Solved – Bayes Estimation on Dirichlet distribution

dirichlet distributionmultinomial-distributionprobability

I'm trying to get my head around the "hidden species" problem. It goes something like this. You visit a park and run into three species, 3 lions, 2 tigers and 1 bear. You are to determine what is your best guess on the distribution of these species. You may be tempted to do $\frac{3}{3+2+1} = 50\%$ for the lions and 33% for the tigers 17% for the bears, but this is wrong. Instead the dirichlet distribution is used to solve this. Described here. In short, what the author says is to use $\alpha_{i} = \{1,1,1\}$ and arrive at
$P(Lion) = \frac{1 + 3}{1+1+1 + 3 + 2 + 1} = \frac{4}{9}$. The $\{1,1,1\}$ in the denominator is the sum of the $\alpha_i's$

Specifically my questions are the following.

1) While I get the fact that the dirichlet distribution is the conjugate prior multinomial distribution, how did the author choose the alpha's in the dirichlet distribution to be (1,1,1)?

2) Since the choice of alpha's here are like "imaginary" counts, how can I accomodate the info (if it exists) that I'd seen 4 lions, 1 tiger & 2 bears (say) in the past.

Could someone shed some more explanatory light on this?
Thanks much

Best Answer

In answer to your specific questions:

  1. The initial choice of prior was arbitrary. It was probably an attempt to produce an uniformative prior while avoiding an improper prior.

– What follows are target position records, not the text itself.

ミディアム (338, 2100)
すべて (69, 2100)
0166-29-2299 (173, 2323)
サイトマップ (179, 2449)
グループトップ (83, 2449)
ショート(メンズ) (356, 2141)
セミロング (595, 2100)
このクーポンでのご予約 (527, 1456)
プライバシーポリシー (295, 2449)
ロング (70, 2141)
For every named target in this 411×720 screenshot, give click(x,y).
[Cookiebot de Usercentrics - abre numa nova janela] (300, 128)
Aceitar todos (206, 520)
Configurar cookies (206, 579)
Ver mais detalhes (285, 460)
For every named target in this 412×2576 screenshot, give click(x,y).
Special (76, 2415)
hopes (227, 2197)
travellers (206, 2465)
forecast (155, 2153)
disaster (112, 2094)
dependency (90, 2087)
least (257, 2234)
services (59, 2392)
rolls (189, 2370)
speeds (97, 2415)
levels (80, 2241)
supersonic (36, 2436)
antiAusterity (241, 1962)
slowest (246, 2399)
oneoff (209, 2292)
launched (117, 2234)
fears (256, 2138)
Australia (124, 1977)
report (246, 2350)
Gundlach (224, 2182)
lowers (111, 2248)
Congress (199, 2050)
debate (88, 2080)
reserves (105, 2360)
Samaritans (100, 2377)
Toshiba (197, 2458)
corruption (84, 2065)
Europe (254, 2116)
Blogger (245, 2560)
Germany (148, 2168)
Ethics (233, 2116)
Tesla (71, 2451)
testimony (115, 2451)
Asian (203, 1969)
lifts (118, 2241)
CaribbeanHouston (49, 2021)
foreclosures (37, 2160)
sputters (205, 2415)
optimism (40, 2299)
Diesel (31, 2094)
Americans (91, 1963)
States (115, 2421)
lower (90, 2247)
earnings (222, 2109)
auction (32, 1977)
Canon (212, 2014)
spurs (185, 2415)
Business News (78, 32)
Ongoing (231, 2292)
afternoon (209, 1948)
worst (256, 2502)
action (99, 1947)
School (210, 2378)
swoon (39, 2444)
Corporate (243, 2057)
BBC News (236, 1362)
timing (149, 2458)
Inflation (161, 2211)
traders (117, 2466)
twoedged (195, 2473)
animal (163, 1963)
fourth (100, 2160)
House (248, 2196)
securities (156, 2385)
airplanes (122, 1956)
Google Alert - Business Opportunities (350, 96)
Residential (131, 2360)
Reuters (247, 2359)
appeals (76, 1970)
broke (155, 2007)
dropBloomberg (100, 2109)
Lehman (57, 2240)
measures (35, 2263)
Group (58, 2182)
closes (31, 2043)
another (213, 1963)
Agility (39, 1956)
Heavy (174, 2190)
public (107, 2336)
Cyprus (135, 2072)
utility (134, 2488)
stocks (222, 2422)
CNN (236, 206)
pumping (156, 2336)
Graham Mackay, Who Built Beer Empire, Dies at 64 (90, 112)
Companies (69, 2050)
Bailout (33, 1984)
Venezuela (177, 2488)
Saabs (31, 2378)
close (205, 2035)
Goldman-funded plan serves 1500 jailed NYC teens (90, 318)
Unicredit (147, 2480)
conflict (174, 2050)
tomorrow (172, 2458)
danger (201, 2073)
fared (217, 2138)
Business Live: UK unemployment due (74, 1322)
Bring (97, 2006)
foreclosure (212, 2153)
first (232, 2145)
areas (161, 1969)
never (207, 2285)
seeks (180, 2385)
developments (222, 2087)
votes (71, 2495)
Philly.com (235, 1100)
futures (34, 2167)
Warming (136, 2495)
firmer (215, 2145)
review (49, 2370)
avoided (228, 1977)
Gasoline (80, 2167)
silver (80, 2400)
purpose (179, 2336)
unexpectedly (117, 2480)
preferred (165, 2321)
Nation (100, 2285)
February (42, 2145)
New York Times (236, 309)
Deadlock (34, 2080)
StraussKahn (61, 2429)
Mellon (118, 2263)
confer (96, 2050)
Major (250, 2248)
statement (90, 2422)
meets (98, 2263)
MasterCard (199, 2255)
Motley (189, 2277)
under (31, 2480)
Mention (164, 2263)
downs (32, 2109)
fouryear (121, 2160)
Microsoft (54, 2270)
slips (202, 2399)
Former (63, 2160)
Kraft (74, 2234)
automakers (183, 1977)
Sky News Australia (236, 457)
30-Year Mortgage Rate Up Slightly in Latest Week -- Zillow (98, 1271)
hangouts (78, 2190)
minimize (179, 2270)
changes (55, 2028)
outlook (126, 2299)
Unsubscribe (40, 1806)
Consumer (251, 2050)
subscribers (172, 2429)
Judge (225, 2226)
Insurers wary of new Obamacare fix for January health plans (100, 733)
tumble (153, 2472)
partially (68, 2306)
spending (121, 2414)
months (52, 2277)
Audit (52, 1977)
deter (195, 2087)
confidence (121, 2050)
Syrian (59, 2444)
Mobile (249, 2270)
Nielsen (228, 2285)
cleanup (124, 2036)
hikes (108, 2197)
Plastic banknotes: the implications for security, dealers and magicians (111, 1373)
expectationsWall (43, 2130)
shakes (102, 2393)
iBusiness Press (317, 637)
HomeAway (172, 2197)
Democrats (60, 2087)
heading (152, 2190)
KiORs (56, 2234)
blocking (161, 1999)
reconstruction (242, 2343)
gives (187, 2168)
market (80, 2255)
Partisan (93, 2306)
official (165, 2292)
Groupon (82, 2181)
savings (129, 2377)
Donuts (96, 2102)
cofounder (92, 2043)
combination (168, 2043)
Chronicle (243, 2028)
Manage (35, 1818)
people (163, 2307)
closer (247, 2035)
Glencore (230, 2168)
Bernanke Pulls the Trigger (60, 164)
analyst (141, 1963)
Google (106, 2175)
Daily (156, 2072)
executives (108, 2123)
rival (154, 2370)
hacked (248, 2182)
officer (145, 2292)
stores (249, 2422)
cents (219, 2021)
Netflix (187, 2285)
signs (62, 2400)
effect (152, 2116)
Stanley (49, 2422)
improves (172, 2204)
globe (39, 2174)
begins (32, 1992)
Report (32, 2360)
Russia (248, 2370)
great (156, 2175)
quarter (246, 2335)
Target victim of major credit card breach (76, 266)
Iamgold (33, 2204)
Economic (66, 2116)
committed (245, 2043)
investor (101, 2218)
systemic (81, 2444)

  2. Because a Dirichlet distribution is a conjugate prior with the property that to "update the Dirichlet distribution, we add the number of observations to each parameter", you just add the observations. So an initial prior with parameters $(1,1,1)$ and earlier observations $(4,1,2)$ gives a revised prior with parameters $(5,2,3)$. Combined with the new observations $(3,2,1)$ gives a posterior distribution with parameters $(8,4,4)$. You might use this as a new prior for subsequent visits to the park.